Sur le trottoir reconquis, la joie de Mme Fodeur se manifesta :

— Mon enfant, je vous félicite. Vous avez entendu tout à l’heure, par une voix plus autorisée que la mienne, que le célibat est l’apanage des saintes âmes. Il laisse la facilité de se dépenser pour l’humanité avec un cœur sans soucis. Je ne puis cependant regretter mon mariage puisqu’il me permet de souffrir par mes fils tués. J’aurais été plus dévouée au salut général, si je n’avais une fille… Hélas ! Son avenir me torture aussi et j’appelle Dieu à l’aide… Épargnez-vous ces angoisses…
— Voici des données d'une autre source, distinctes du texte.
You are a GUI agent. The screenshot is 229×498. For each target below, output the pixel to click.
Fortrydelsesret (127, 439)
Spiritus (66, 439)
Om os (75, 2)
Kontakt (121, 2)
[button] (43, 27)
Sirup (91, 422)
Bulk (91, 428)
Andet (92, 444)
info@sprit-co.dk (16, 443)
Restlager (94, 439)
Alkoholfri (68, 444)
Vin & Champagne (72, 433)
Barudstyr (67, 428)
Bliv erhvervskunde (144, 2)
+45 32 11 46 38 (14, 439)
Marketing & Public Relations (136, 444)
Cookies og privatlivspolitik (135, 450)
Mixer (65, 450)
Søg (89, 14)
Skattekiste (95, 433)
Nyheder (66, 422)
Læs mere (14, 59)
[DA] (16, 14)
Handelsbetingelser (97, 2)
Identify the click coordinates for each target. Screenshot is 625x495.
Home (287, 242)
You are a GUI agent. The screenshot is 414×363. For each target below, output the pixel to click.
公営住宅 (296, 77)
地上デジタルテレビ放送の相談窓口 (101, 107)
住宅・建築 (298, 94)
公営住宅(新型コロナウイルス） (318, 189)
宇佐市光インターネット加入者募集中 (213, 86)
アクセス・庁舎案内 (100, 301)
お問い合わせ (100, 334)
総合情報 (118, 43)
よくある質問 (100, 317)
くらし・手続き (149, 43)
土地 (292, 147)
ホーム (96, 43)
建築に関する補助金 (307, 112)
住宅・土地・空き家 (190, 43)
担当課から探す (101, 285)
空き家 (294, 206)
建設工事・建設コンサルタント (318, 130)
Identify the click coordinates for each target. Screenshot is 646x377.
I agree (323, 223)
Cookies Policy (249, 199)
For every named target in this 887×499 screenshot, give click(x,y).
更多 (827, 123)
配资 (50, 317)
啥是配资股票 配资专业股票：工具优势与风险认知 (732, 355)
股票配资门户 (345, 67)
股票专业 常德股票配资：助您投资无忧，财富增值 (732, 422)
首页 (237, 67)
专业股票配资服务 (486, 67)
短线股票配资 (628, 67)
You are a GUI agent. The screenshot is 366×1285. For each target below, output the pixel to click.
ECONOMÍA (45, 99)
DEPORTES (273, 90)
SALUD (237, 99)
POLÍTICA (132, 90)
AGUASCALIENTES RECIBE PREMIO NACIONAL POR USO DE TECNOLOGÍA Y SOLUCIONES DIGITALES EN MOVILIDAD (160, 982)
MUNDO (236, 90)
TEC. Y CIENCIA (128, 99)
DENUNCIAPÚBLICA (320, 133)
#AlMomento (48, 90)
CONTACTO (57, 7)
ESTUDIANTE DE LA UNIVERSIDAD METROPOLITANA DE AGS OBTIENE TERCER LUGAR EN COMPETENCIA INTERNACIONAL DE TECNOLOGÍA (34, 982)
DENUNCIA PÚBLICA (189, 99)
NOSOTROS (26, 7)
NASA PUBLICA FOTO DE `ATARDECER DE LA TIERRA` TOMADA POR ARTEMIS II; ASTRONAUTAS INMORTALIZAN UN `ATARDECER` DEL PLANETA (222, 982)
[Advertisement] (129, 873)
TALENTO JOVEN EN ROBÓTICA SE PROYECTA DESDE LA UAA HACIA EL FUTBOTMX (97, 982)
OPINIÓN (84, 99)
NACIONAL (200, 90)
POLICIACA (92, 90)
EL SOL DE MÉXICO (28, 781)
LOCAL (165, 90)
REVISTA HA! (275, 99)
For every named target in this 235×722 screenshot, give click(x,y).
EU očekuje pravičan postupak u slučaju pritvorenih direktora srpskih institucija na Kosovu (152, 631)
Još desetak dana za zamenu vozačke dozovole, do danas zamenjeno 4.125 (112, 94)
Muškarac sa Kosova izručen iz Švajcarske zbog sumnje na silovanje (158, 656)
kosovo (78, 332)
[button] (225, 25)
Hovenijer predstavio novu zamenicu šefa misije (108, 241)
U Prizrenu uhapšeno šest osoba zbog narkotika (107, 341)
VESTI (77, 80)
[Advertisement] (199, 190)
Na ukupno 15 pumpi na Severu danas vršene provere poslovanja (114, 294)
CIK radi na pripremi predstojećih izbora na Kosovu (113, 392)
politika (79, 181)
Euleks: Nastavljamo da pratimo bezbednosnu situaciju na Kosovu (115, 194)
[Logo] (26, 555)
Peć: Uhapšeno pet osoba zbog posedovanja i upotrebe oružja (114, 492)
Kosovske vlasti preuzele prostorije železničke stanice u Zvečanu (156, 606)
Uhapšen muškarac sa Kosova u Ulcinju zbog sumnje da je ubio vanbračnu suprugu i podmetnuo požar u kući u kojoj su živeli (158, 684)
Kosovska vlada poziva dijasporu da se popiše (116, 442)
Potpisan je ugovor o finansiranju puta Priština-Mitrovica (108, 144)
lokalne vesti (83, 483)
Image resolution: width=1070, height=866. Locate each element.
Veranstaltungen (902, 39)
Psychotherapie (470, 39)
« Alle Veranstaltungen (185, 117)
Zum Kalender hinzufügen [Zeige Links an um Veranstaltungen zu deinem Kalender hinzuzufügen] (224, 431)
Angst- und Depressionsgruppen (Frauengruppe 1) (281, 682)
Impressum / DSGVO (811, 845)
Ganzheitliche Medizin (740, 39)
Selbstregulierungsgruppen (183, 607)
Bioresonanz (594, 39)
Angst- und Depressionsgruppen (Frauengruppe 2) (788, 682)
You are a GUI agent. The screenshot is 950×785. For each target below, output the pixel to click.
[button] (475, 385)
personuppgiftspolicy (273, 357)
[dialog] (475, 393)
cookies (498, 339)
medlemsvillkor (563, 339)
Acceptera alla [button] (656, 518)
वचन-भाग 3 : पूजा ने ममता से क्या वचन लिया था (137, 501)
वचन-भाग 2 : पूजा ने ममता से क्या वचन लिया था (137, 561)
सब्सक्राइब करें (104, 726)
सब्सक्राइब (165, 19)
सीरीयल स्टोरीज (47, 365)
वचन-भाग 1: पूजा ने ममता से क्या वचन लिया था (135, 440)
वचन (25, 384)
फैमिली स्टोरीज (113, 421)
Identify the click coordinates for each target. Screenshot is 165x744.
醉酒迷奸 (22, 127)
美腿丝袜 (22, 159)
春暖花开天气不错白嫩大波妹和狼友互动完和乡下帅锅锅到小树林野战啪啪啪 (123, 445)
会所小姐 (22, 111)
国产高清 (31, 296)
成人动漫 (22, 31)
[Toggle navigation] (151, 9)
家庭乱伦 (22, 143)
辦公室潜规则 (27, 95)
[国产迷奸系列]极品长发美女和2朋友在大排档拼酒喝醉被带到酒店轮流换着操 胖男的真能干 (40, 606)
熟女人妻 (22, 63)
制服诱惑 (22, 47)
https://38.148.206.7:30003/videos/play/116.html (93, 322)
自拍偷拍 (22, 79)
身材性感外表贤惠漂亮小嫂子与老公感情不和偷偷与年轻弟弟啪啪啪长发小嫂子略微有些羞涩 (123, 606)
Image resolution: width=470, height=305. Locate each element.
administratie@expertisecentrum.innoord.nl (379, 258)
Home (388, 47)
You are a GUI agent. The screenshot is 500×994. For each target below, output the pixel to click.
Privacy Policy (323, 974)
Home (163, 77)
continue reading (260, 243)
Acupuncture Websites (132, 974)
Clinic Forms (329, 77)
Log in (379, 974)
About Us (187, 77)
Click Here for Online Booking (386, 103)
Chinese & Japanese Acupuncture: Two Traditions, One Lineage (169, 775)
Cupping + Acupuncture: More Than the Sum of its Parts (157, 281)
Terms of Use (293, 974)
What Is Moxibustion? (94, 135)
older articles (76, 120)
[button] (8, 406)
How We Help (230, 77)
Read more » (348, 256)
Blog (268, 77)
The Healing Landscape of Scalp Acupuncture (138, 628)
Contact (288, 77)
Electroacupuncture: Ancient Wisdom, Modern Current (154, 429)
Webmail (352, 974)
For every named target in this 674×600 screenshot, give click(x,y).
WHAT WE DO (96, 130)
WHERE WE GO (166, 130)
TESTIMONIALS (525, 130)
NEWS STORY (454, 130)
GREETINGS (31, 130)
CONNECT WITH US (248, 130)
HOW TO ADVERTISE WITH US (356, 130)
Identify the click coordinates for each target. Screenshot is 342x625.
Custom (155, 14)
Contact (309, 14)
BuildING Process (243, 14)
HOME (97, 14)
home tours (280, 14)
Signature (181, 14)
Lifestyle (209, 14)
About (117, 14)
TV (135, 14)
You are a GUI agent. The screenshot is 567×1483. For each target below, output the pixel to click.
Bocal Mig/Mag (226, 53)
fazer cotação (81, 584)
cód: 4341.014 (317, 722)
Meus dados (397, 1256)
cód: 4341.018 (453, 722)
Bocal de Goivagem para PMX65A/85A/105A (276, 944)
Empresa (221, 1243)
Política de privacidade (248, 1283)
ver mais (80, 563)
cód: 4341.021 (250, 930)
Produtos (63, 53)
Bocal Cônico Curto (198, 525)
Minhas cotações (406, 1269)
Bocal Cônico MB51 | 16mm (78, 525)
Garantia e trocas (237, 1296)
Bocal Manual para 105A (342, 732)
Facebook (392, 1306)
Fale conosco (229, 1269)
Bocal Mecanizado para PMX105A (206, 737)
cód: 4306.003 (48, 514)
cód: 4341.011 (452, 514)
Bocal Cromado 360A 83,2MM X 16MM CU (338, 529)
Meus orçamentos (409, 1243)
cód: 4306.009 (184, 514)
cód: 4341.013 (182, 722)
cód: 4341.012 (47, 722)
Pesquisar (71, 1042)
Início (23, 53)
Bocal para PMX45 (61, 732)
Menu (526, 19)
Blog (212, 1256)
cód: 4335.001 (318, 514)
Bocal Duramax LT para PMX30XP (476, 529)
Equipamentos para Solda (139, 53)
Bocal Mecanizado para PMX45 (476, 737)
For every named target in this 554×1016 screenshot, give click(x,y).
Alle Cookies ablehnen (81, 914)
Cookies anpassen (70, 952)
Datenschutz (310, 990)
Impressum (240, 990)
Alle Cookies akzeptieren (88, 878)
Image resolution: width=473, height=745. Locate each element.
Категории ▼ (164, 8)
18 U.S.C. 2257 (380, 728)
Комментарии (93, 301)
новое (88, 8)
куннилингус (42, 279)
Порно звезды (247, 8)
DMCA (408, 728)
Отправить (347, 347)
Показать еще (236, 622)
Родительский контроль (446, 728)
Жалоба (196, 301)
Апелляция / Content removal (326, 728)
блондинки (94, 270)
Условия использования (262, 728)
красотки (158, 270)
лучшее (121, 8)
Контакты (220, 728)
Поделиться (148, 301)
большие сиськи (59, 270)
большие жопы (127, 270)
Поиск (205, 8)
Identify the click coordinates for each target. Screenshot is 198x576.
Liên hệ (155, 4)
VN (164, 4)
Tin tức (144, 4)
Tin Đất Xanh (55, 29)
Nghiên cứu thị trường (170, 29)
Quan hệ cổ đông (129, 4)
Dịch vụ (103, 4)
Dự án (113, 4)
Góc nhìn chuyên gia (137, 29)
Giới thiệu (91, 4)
Christiane eut envie de crier pour se soulager, que les angoisses qu’elle vivait étaient pires

Le ton protecteur de Mme Fodeur la blessait au vif, mais ses lèvres se scellèrent, car une seule parole eût déclenché un combat généreux entre Bertranne et elle, ce qu’elle voulait éviter.

Celle qui savait, devait se taire.

Si Christianne ne se sentait pas le courage de vivre en face d’une désespérée, il fallait qu’elle restât muette…

Maintenant que son sacrifice était consommé, elle ne pensait plus qu’à une chose : prévenir Robert. Elle comptait lui écrire, et un frisson la parcourait à cette idée.